Excellent guide! Excellent site!
Originally Posted by BJ_M
Excellent, will come in handy for the DV camcorder conversions.
I am making a DVD NTSC video from a Canopus Capture. I have converted the WAV audio to AC3 audio with BeSweet. I then use Infoedit to author DVD. I noticed that if I lay down the AC3 and MPA track I get audio on my Raite, Apex and Panasonic DVD Players but no audio on my Sony or Pioneer DVD Players. Would that have something to do with the Bitrate? On the ones that I get audio I get both digital and analog. I have also tried to just use the AC3 audio without the MPA and noticed then I get no audio on any players. Any suggestions? I am converting the Canopus WAV file to AC3 using the 192 bit rate. Thanks in advance.
i have a ac3 analyzer .. a couple people report this same problem ... i will make something in besweet and run it through the analyzer and see if there is a problem with its output .
Thanks BJ_M. Just validated by trying just laying down an AC3 track with the same results of no audio.

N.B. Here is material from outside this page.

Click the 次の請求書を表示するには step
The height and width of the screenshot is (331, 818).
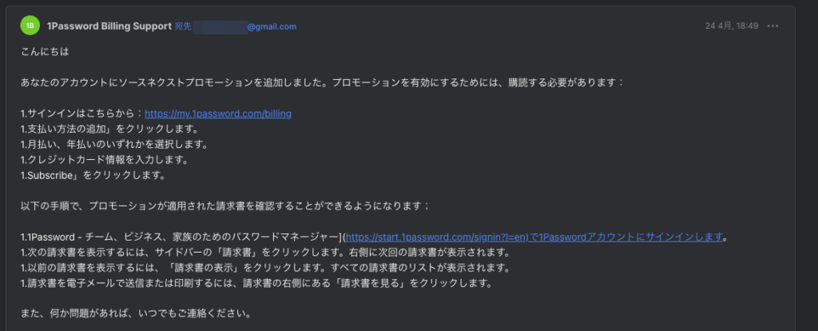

While not experiencing the "no audio" problem, I am experiencing a "freezing", or stopping of video in my Pioneer DV-C503 using BeSweet (48khz wav > AC3 DD 2.0).
Just to test my theory, I made a AC3 DD 2.0 file using Soft Encode, and this works fine (no freezing). I was using the same bitrate and input files for each test.
I tried my Norcent DP-300 and Apex AD-1100w, and they played all files with no problems. I don't know what's the deal with the Pioneer, but thank God for DVD-RW's (I've burned and reburned almost a dozen times today)!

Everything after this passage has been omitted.